繼續僵持下去,形勢隻會對鬼城越發不利,風聽雨凝眉沉思着,朝着四殿大步邁去。
“身為殿王鬼神,被區區人族如此壓制,連一絲反擊的餘力都沒有,四殿不覺丢人?
“我呸!”
爆起的青筋已然布滿了四殿的整張臉,羞辱和憤怒使他爆發了更強的力道,一刀便砍掉了眼前大半的咒枷。
“低賤的人族!你張臉了...我記住了!待你投胎輪回之時,我要讓你嘗盡地獄的滋味!”
“你也知報複?” 風聽雨輕蔑地笑了,“你在地府喪心病狂地折磨了那麼多亡靈,怎麼就沒想過,有一天會被他們報複?”
“他們又怎會記得!?”
這話脫口而出後,四殿才猛然意識到了什麼:此人不僅一眼認出自己是四殿閻王,更是知道自己喪心病狂地折磨過許多亡靈。
難不成,此人不僅去閻王四殿走過一遭,還把不該帶出地府的記憶,一路帶來了人世?
“混賬,你記得我?!”
“曆曆在目。”
望着對方步步逼近,四殿一時詫異不已,終于不慎分神了一刹,而就是這一刹,一道鋒利的咒枷成功越過那不斷揮舞的大刀,狠狠地紮進了四殿的胸口。
緊接着,刀刃狀的咒枷立即改變了形态,化成遊動的血紅液體,盡數鑽進四殿的體内,眨眼間,密密麻麻的符咒便從其皮膚上迅速蔓延開來。

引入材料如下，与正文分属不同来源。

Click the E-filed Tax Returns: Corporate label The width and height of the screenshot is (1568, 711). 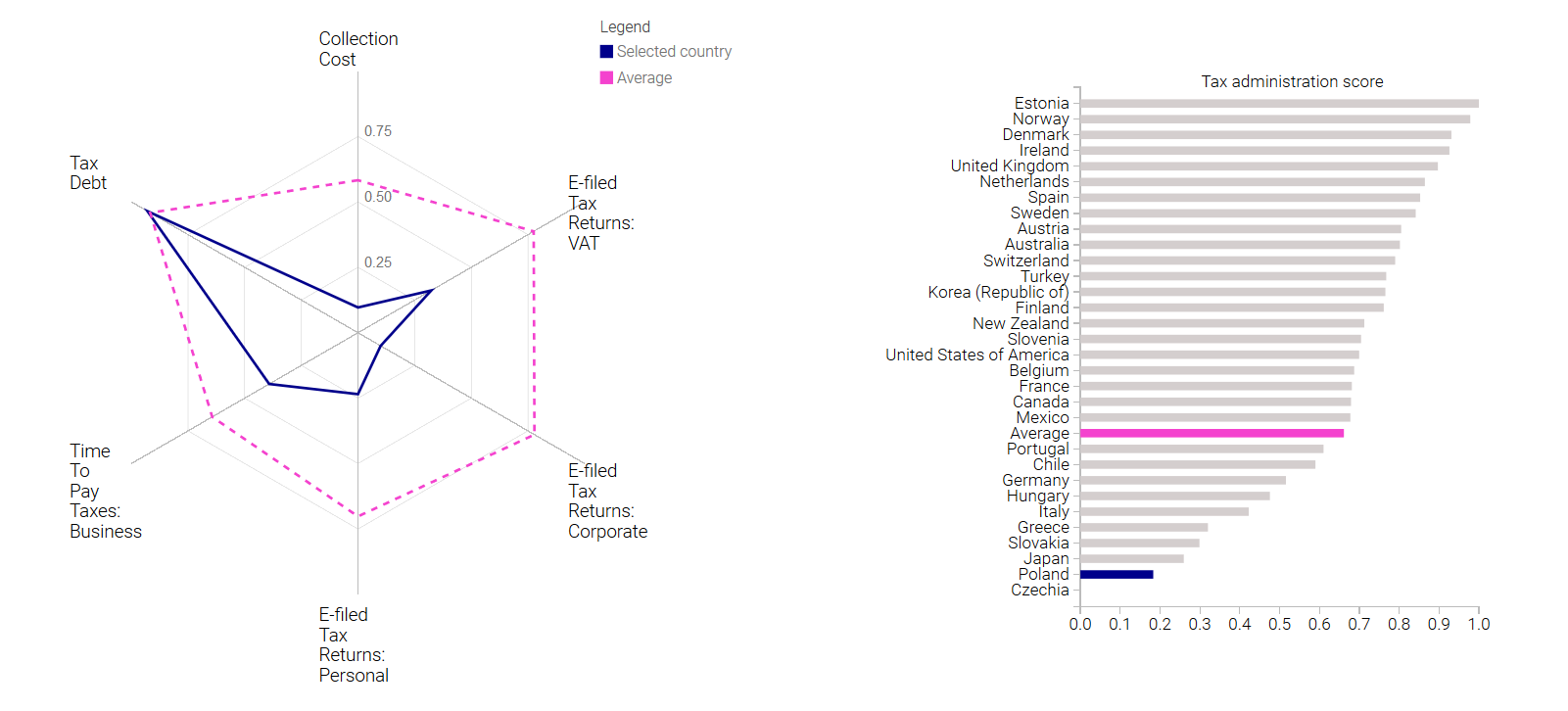pos(607,500)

殿王級的實力擺在眼前,此刻既然找到一絲攻擊的空隙,便是一點喘氣的機會都不能留給對方,于是風聽雨狠狠捏緊了拳頭,在那符咒還未完全爬滿四殿身軀之前,便發動了能直接毀滅靈體的湮魂術。
四殿動作一滞,猛地仰頭嘶吼了起來。
“混賬東西!!!!膽敢對鬼神不敬!!我要活扒了你的皮!!!!”
下一刻,那不曾停止攻擊的咒枷接二連三地刺穿了他的身體,四殿瘋狂咆哮,那聲音之大,足以撼動天地。
可殿王畢竟是殿王,其元神擁有凡人無法比拟的強大精神力,區區一擊的湮魂術,莫說是毀滅靈體了,就連分裂魂魄都無法做到,至多隻能讓他體驗到久違的疼痛感。
但對四殿而言,這疼痛感給他帶來的,是孰不可忍的奇恥大辱,他怒瞪着這看似弱不禁風的男子,腦袋隻剩下一個念頭:必須把這人劈成兩半。
于是,他使勁一抖身軀,爆出一股無形的力道,眨眼便破滅了紮滿全身的咒枷,緊接着,他揮起大刀,毫不猶豫地朝風聽雨劈了過去。
隻見風聽雨揚起嘴角,雙足輕輕往地上一點,便有一股帶着沉香味的清風拂過,眨眼之間,他已一躍升至高空,與四殿拉開了數尺的距離。
“你輸了。”
淡聲留下這三個字後,風聽雨落在了一隻白色妖獸的身上,那妖獸朝自己吼了一聲,高傲地調轉了腦袋,毛茸地大尾巴空中一甩,便頭也不回地載着主人飛向了遠方。
四殿沒敢去追,隻能舉起拳頭,朝着天空憤罵不止,過了半晌,他低頭一看,才驚覺自己的雙腳早已沒站在陣眼之上了。
“糟了!”
他猛然轉身,才見幾張微不起眼的符紙,間距均勻地貼在了身後的逆轉咒上,它們宛如輕薄而不失鋒利的刀片,切斷了法陣紋路走勢,使得陣眼徹底停止了運作。
好一個激将法。
四殿氣得胡子都在抖,他一拳打在地上,吼道:“老子要扒了你的皮!!!”
然而風聽雨早已乘風走遠。
他朝着下一個陣眼所在方向,默然向衆人傳音道:“陣眼已破,我現去支援不良。”
等了半晌,不良才有了回應,隻聞對方語氣猶豫,道:“主人...風仁堂那邊,出事了。”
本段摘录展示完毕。